## Extracted records:
***
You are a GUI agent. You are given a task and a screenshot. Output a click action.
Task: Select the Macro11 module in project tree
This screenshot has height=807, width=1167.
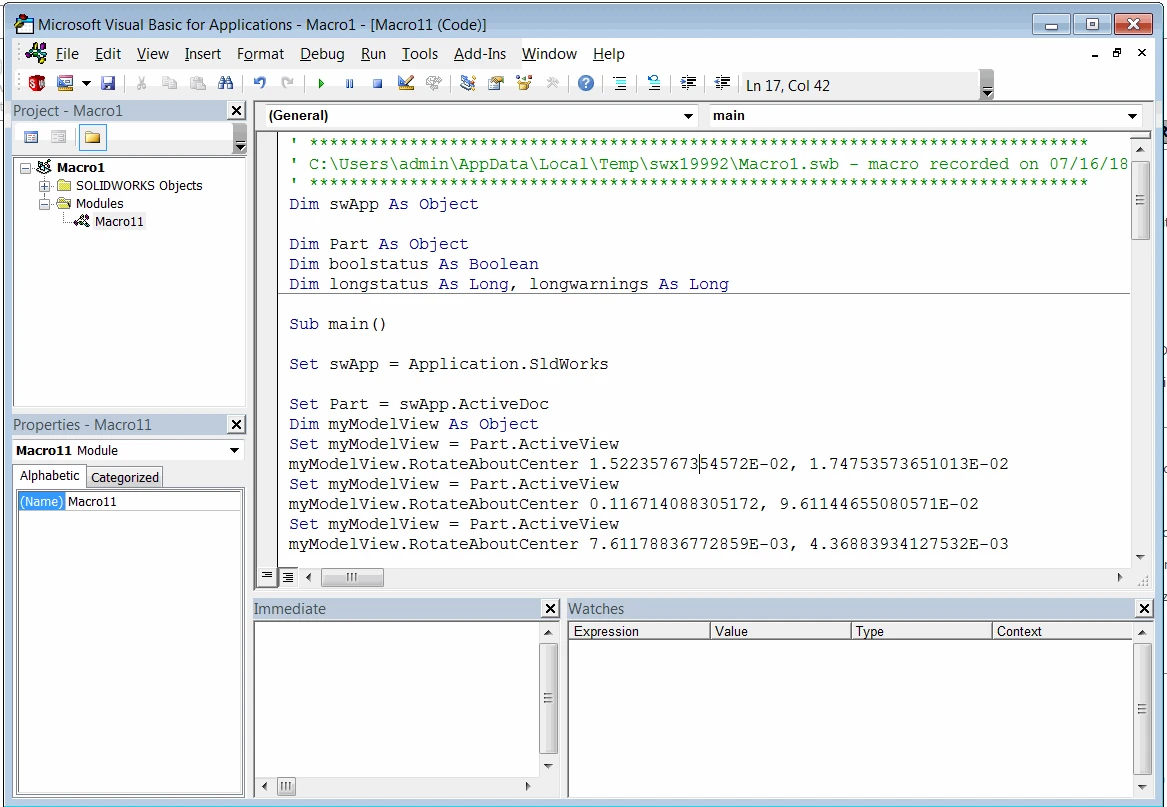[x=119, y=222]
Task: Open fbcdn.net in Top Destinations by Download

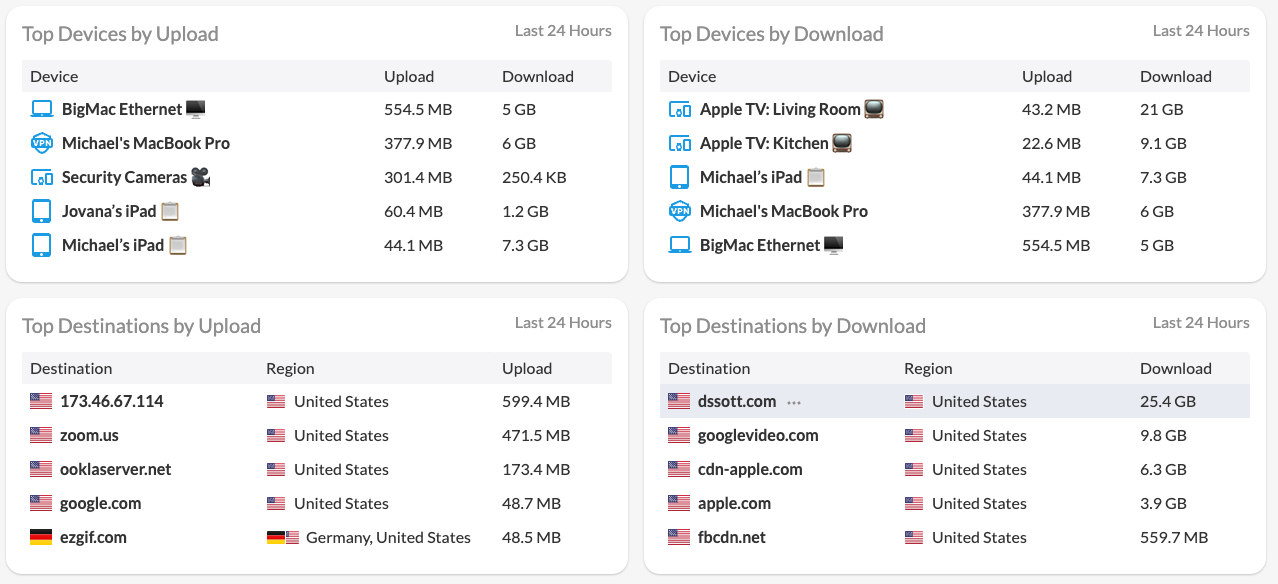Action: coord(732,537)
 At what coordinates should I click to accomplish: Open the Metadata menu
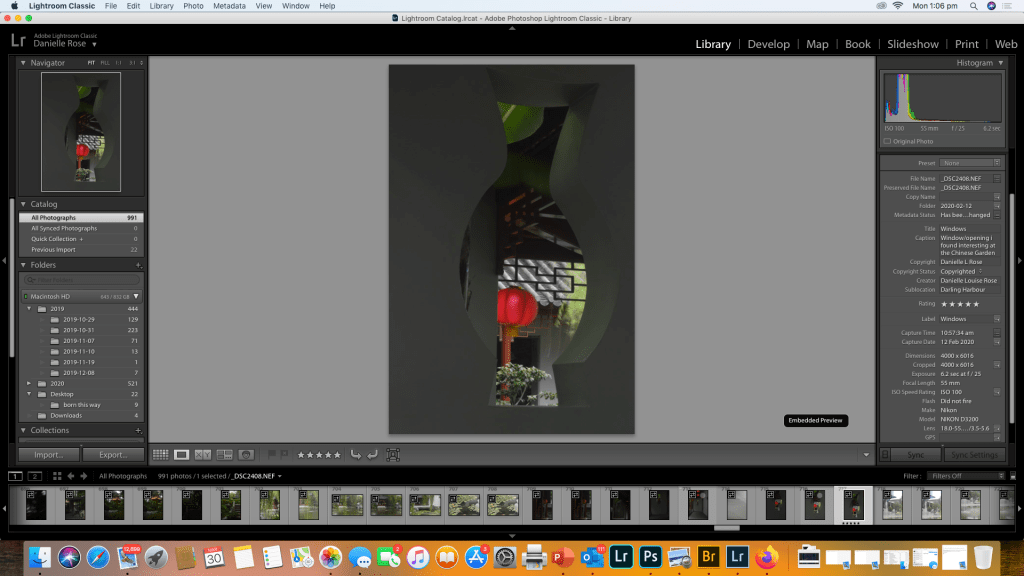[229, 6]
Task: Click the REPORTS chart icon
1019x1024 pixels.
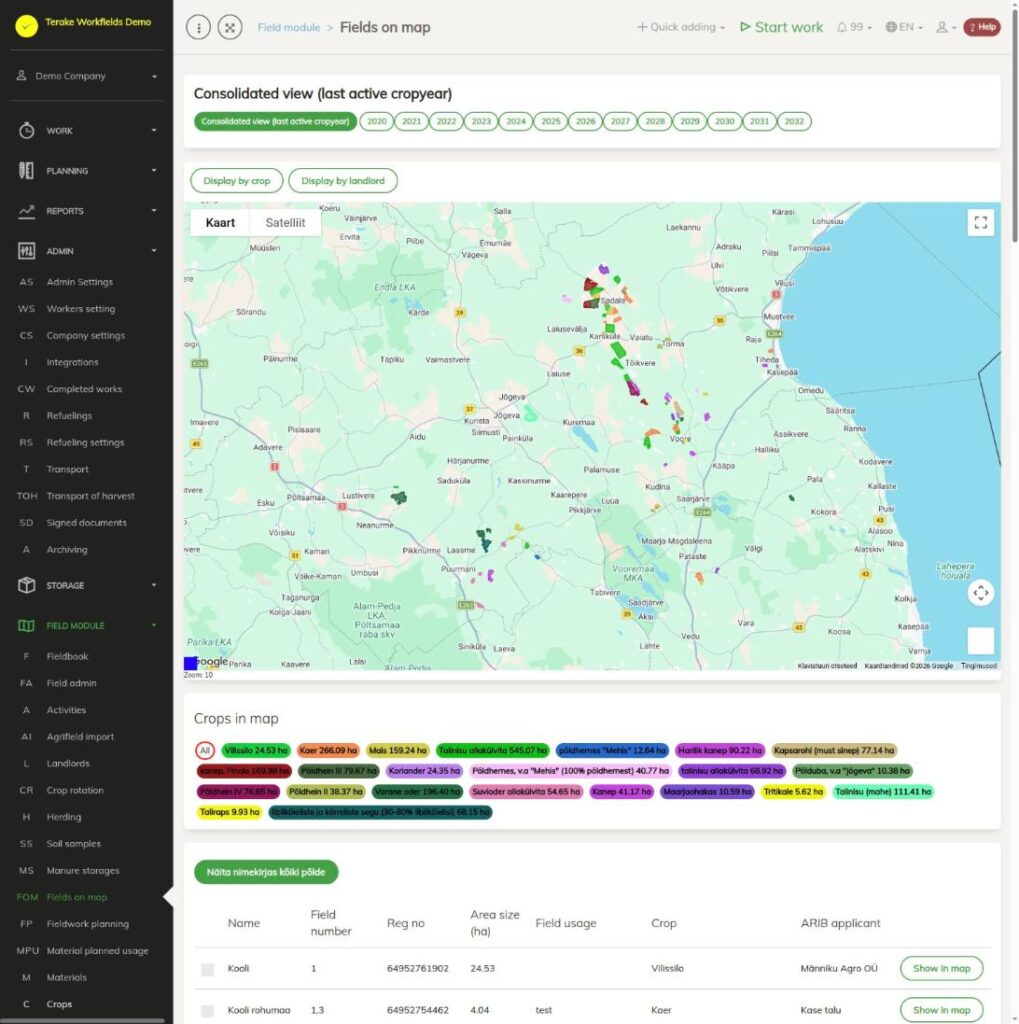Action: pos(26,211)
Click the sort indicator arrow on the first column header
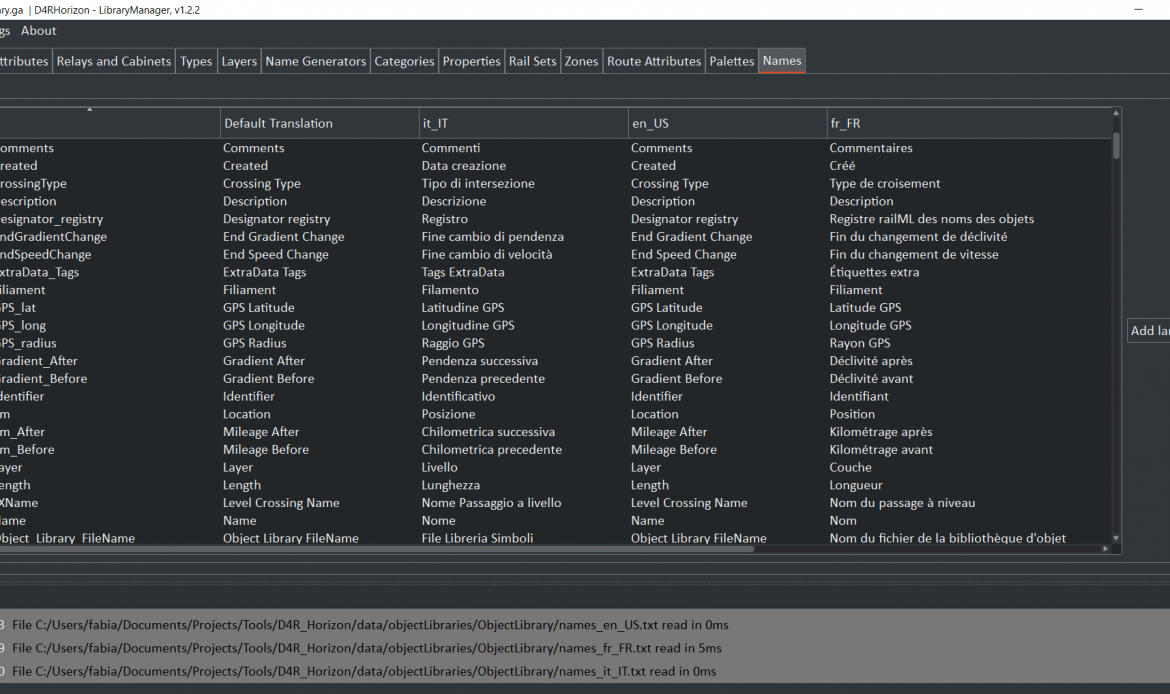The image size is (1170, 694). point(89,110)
***
## Problem requirements:
After dropping every picture, transcribe each entry exactly.

## Answer box:
You are a GUI agent. You are given a task and a screenshot. Output a click action.
Task: Select the Macro11 module in project tree
This screenshot has height=807, width=1167.
[x=119, y=222]
Task: Open fbcdn.net in Top Destinations by Download

Action: coord(732,537)
 At what coordinates should I click to accomplish: Open the Metadata menu
[229, 6]
Task: Click the REPORTS chart icon
1019x1024 pixels.
Action: pos(26,211)
Click the sort indicator arrow on the first column header
The image size is (1170, 694). point(89,110)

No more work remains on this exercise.